◆ Work request
Starting at the line that contains "This screenshot has width=1200, height=630.", write out each line through the end of the data below, exactly as it stands. Skip any pictures.

◆ Data items
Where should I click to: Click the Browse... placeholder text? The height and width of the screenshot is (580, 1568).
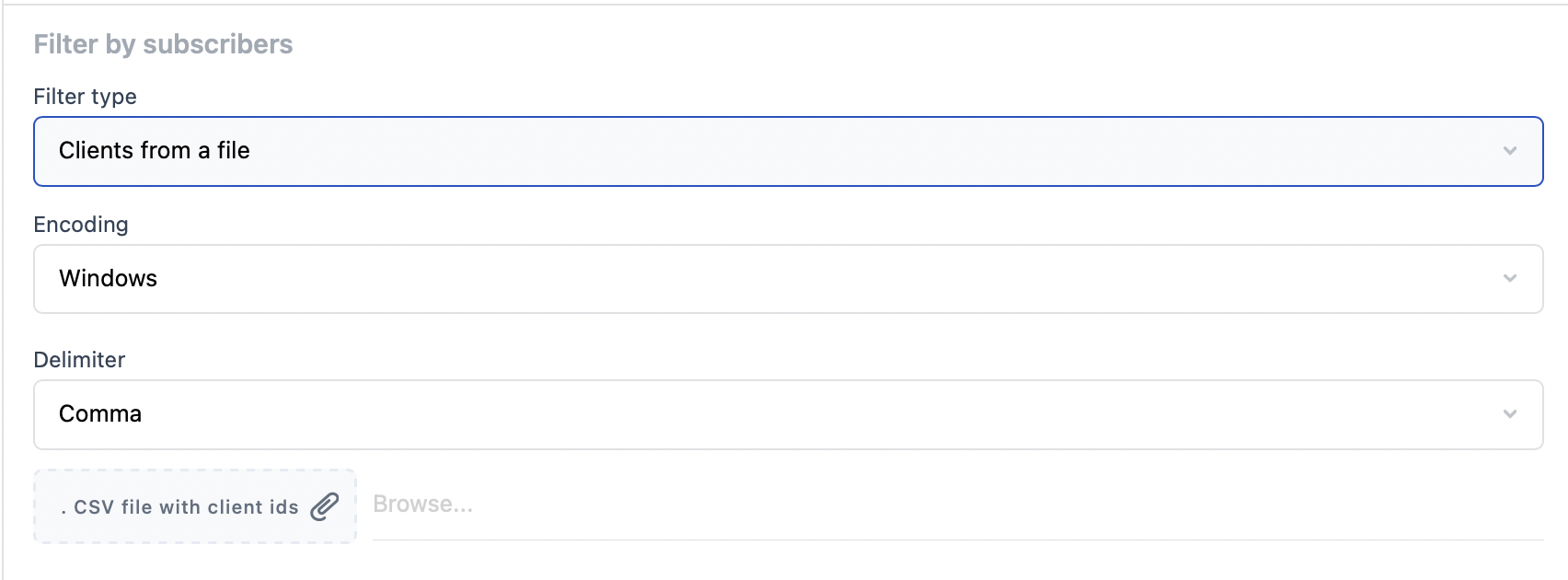[422, 505]
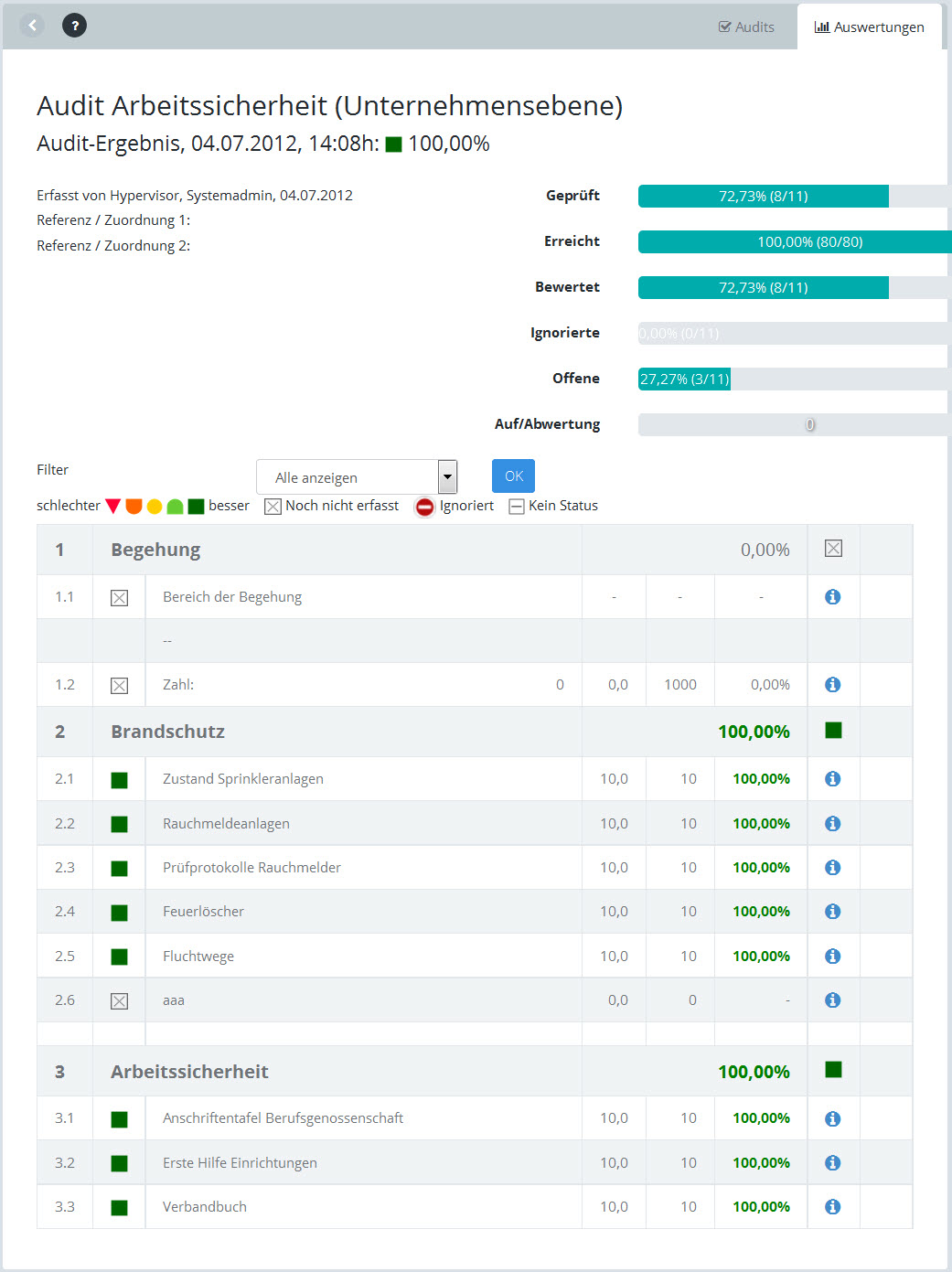Viewport: 952px width, 1272px height.
Task: Expand the Brandschutz section header
Action: coord(167,732)
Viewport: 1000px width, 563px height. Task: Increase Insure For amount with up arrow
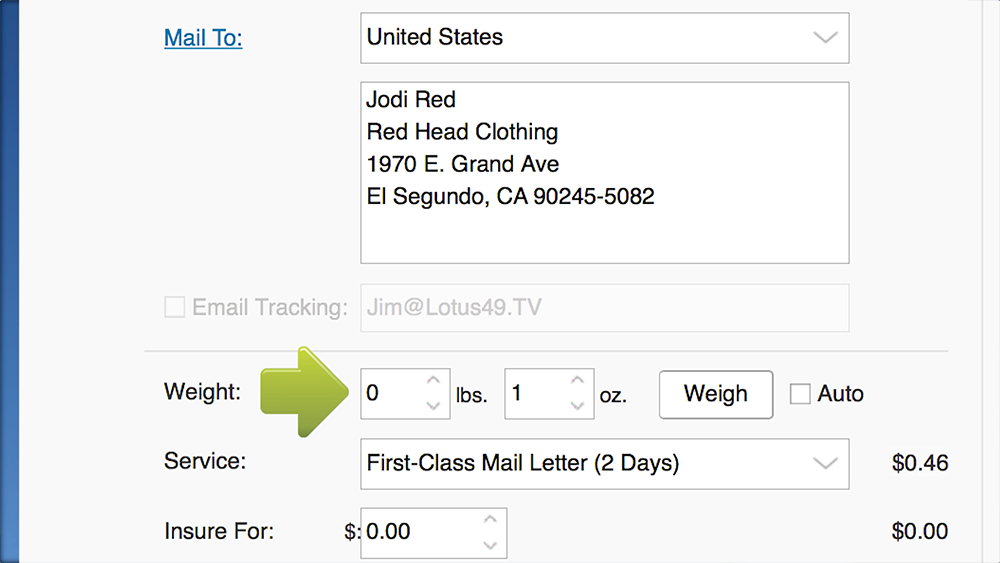click(490, 520)
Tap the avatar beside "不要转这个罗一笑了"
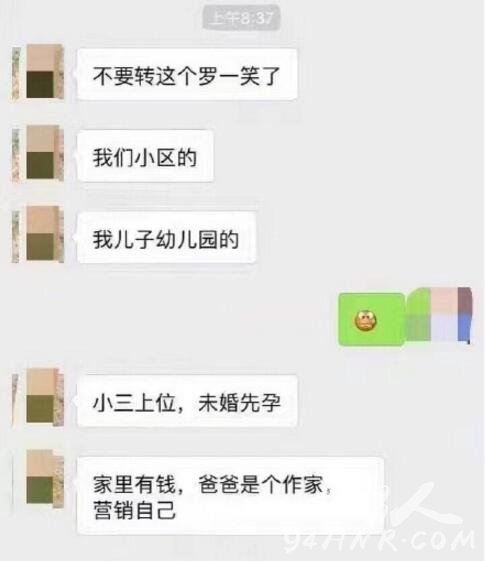Viewport: 485px width, 561px height. click(x=38, y=72)
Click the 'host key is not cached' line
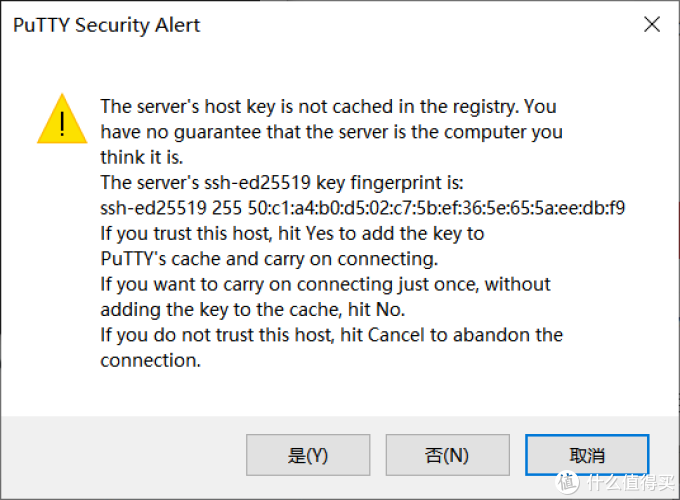The image size is (680, 500). pos(328,107)

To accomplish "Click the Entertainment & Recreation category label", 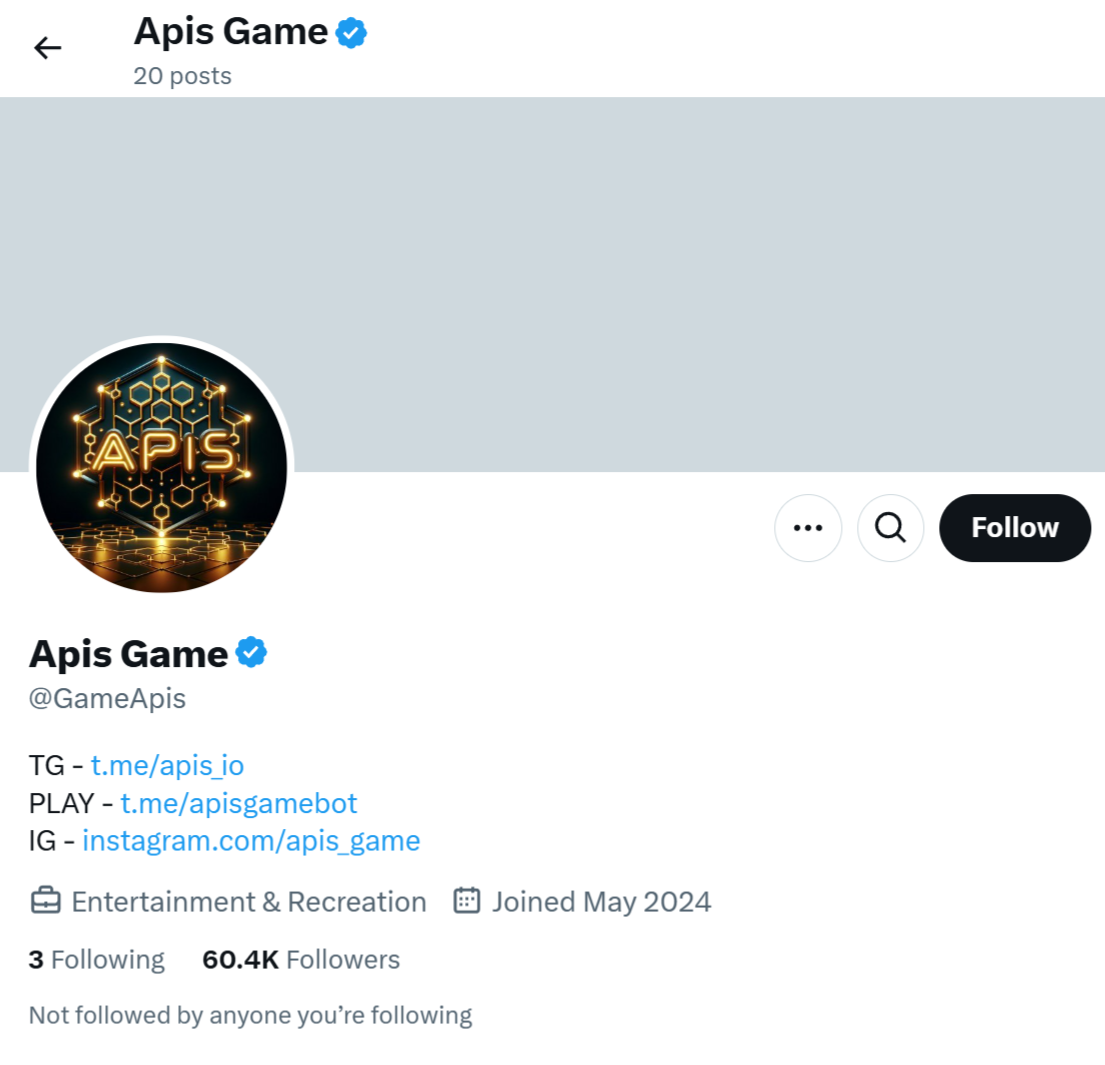I will point(247,901).

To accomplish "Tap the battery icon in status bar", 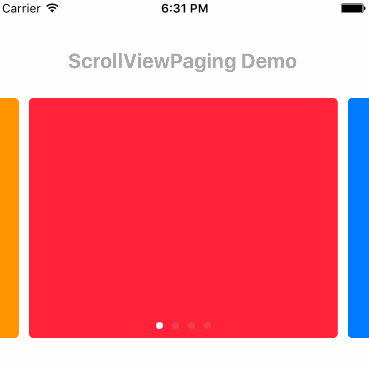I will tap(353, 8).
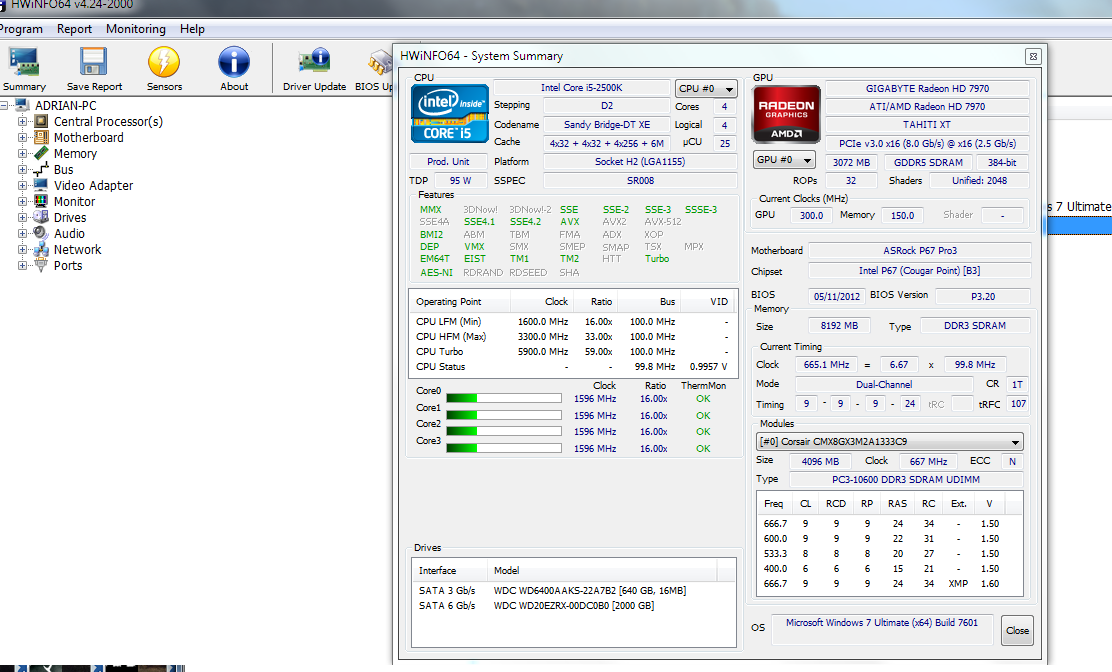Expand the Memory tree node

tap(23, 154)
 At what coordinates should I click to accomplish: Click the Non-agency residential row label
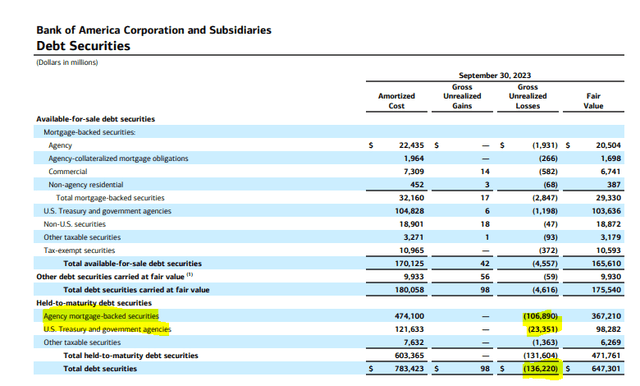click(x=86, y=185)
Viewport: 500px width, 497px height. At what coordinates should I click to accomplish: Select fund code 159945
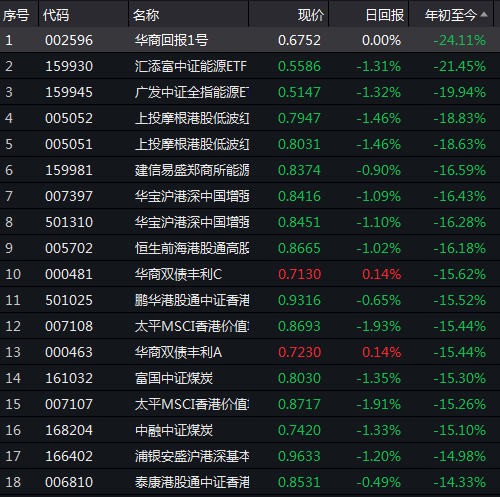point(69,92)
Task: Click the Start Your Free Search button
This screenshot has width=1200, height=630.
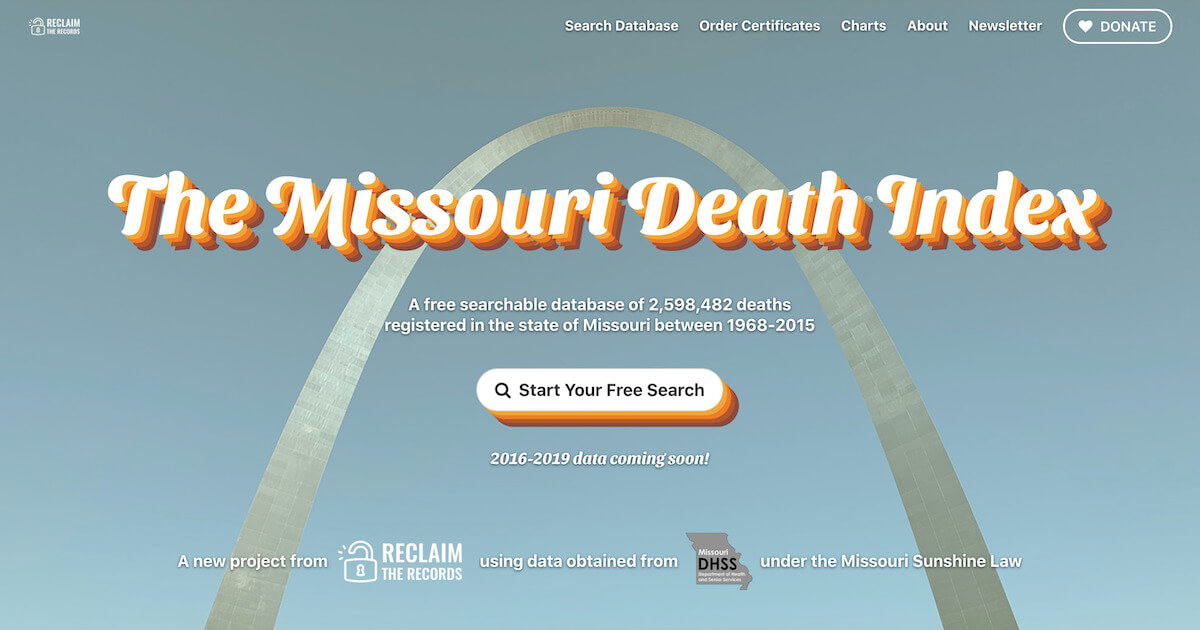Action: [x=600, y=390]
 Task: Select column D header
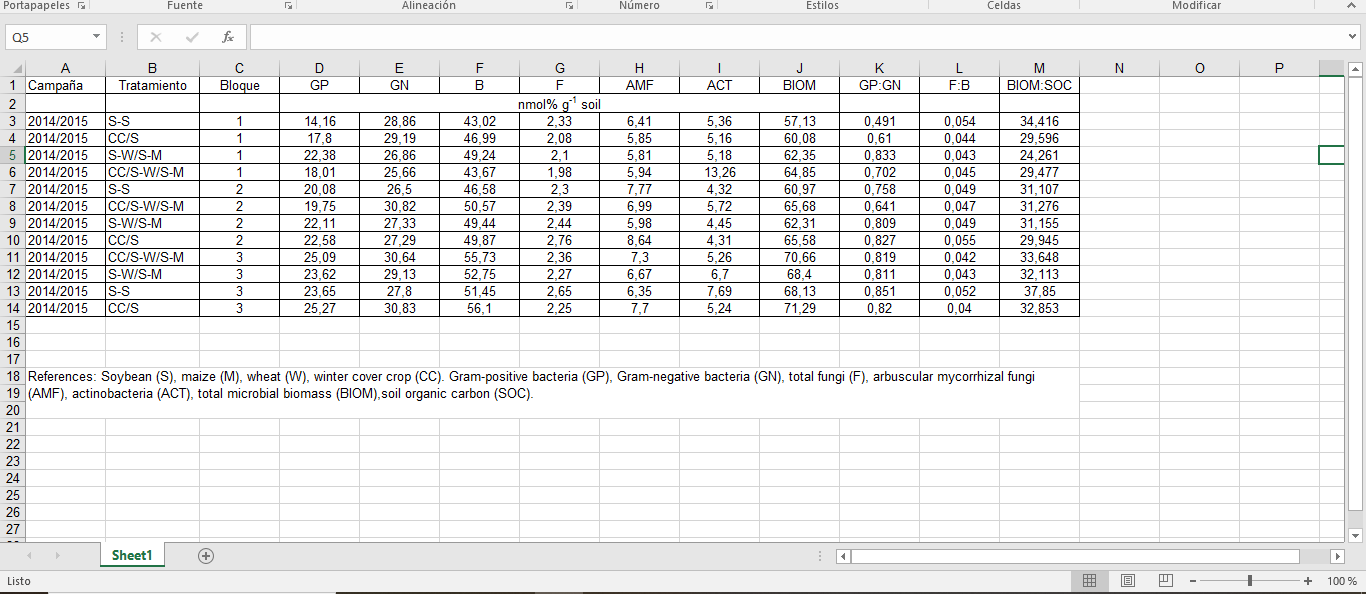[319, 68]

◆ Result of this task
This screenshot has width=1200, height=630.
Action: [x=600, y=390]
 Task: Select column D header
[319, 68]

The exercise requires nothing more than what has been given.